• [Stored data]:
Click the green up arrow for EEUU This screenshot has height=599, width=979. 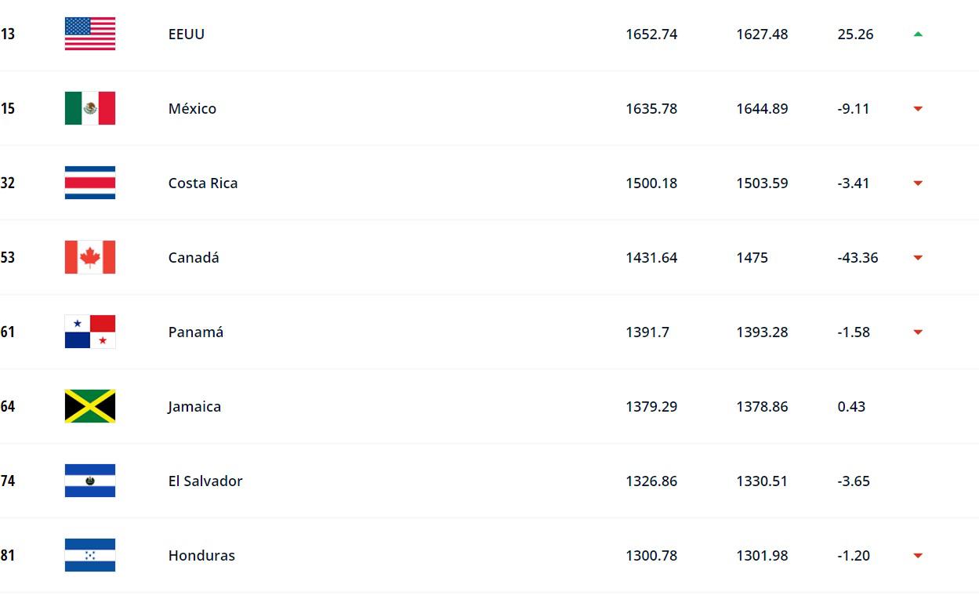[918, 34]
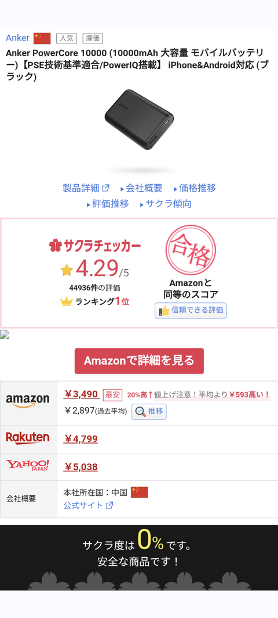Click the 合格 stamp icon
The width and height of the screenshot is (278, 618).
pos(191,250)
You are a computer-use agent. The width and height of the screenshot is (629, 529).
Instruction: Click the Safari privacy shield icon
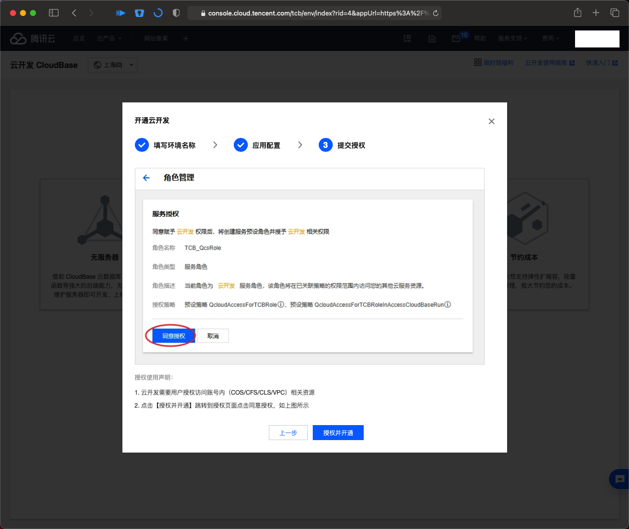(176, 12)
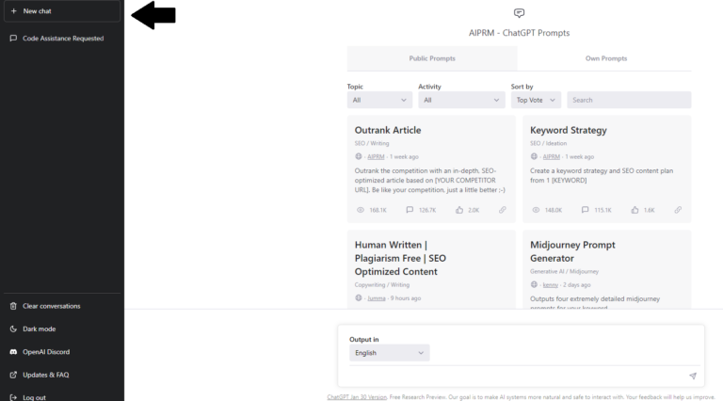Open the Keyword Strategy prompt
This screenshot has width=723, height=401.
[568, 130]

• [Exercise directions]:
Ignoring the pictures, write out word for word the lines from the line containing "You are a computer-use" through the end of the material above.

• [Exercise result]:
You are a computer-use agent. The width and height of the screenshot is (629, 529).
Instruction: Click the Safari privacy shield icon
(176, 12)
Open the Keyword Strategy prompt
This screenshot has width=723, height=401.
[568, 130]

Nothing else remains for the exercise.